On $\alpha $-Critical Edges in K\"{o}nig-Egerv\'{a}ry Graphs

TL;DR

This paper explores the properties of alpha-critical edges in K"{o}nig-Egerváry graphs, generalizing known results from bipartite graphs and characterizing specific graph classes with these properties.

Contribution

It extends the understanding of alpha-critical edges from bipartite graphs to K"{o}nig-Egerváry graphs and characterizes graphs where the stability number relates to critical vertices and edges.

Findings

Alpha-critical edges form a matching in bipartite graphs.

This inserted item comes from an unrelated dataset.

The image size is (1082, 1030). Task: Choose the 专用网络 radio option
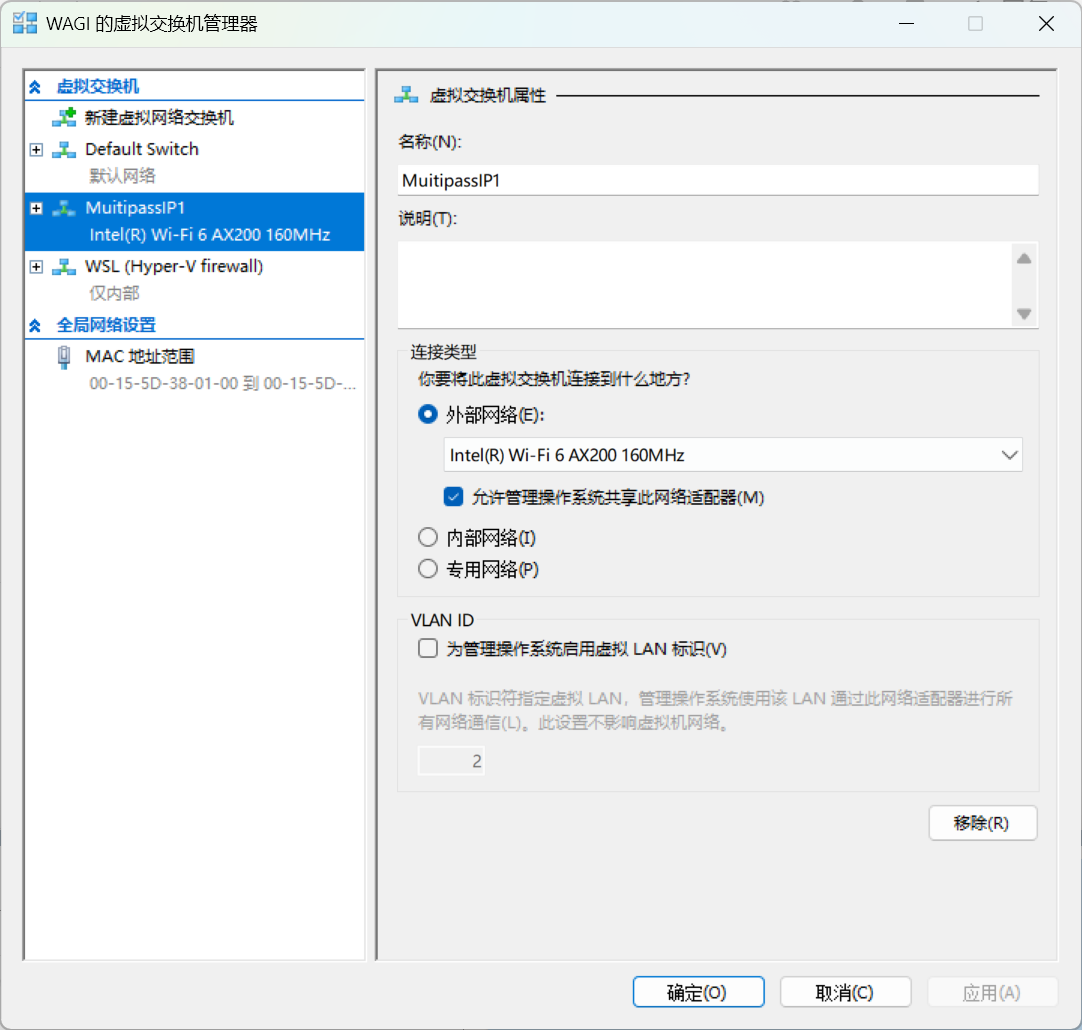[x=428, y=569]
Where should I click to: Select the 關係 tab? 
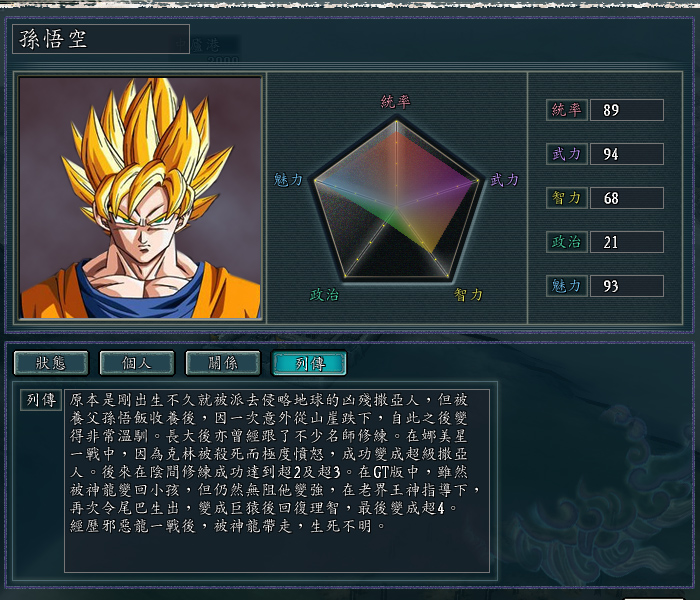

In K"{o}nig-Egerváry graphs, alpha-critical edges are also mu-critical.

Characterization of trees based on alpha-critical vertices and edges.

Abstract

The stability number of a graph G, denoted by alpha(G), is the cardinality of a stable set of maximum size in G. If alpha(G-e) > alpha(G), then e is an alpha-critical edge, and if mu(G-e) < mu(G), then e is a mu-critical edge, where mu(G) is the cardinality of a maximum matching in G. G is a Koenig-Egervary graph if alpha(G) + mu(G) equals its order. Beineke, Harary and Plummer have shown that the set of alpha-critical edges of a bipartite graph is a matching. In this paper we generalize this statement to Koenig-Egervary graphs. We also prove that in a Koenig-Egervary graph alpha-critical edges are also mu-critical, and that they coincide in bipartite graphs. We obtain that for any tree its stability number equals the sum of the cardinality of the set of its alpha-critical vertices and the size of the set of its alpha-critical edges. Eventually, we characterize the Koenig-Egervary graphs enjoying this property.